Eres el azote del vicio y la columna de la felicidad.
Tú mandas sobre ellas y las obedeces. Tú cumples ciegamente
todos sus deseos y al mismo tiempo les haces cumplir las leyes del
serrallo. Haciéndoles los servicios más viles hallas tu gloria; con
respeto y temor te sometes a sus órdenes legítimas; las sirves cual
esclavo de sus esclavos. Pero recobrando el mando gobiernas igual
que yo; como dueño, siempre que temes que se relajen las leyes del
pudor y de la modestia.
Acuérdate siempre de la nada de la que yo te hice salir cuando
eras el último de mis esclavos, para colocarte en ese puesto y confiarte
las delicias de mi corazón. Guarda una actitud de profunda
humildad ante aquellas que comparten mi amor, pero no dejes de
hacerles sentir su extrema dependencia. Procúrales todos los placeres
que puedan ser inocentes; distrae sus inquietudes, diviértelas
con la música, los bailes, con bebidas deliciosas. Convéncelas de
que se reúnan a menudo. Si quieren ir al campo, puedes llevarlas.
Pero evita que algún hombre pueda aproximarse a ellas. Exhórtalas
a la limpieza del cuerpo que es la imagen de la pureza del alma.

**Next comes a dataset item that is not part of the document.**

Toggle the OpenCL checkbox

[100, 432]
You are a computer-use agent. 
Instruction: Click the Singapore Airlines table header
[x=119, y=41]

Háblales de mí alguna vez. Quisiera verlas de nuevo en ese lugar
encantador que ellas embellecen.
Adiós.
Tauris, 18 de la luna de Safar, 1711.
Cartas persas 13
III. ZACHI1 A USBEK, EN TAURIS
Ordenamos al primer eunuco que nos llevara al campo. Como él te
dirá no nos ocurrió ningún percance. Cuando tuvimos que atravesar
el río y salir de nuestras literas, nos metimos, como de costumbre,
en los palanquines. Los esclavos nos llevaron sobre sus espaldas
y escapamos a todas las miradas.
¿Cómo habría podido, querido Usbek, vivir en tu serrallo de Ispahán,
en esos lugares que, recordándome sin cesar los placeres
pasados, excitaban a diario mis deseos con renovada violencia? Iba
de estancia en estancia buscándote siempre y sin encontrarte nunca;
en cambio, por todas partes hallaba un recuerdo cruel de mi felicidad
pasada. Tan pronto me creía en aquel lugar en que, por primera
vez en mi vida, te recibí en mis brazos, tan pronto en aquel otro en
que decidiste la famosa disputa entre tus mujeres. Cada una de nosotras
se creía superior en belleza a las demás. Nos presentamos
delante de ti después de haber agotado en vestidos y adornos cuanto
la imaginación puede idear.
Viste con placer los milagros de nuestro arte y admiraste hasta
dónde nos había llevado el ardiente deseo de gustarte. Pero en seguida
hiciste que estos encantos prestados cedieran ante gracias
más naturales y destruiste toda nuestra obra. Fue preciso despojarse
de aquellos adornos que habían llegado a desagradarte y aparecer
ante ti en la simplicidad de la naturaleza. No me preocupaba el
pudor. Sólo pensaba en mi triunfo. ¡Cuántos encantos, feliz Usbek,
fueron develados ante tus ojos! Te vimos, durante mucho tiempo,
errar de embeleso en embeleso; tu alma indecisa tardó en determinarse;
cada nueva gracia te pedía un tributo. En un momento, a
todas nos cubriste con tus besos; llevaste tus curiosas miradas hasta
1 Zachi: Es una de las esposas de Usbek. El harén de un gran señor, comprendía tres
clases de mujeres: las esposas, luego las amantes o favoritas y por último una especie de
camareras, que venían a ser como las odaliscas de los turcos. [N. del trad.]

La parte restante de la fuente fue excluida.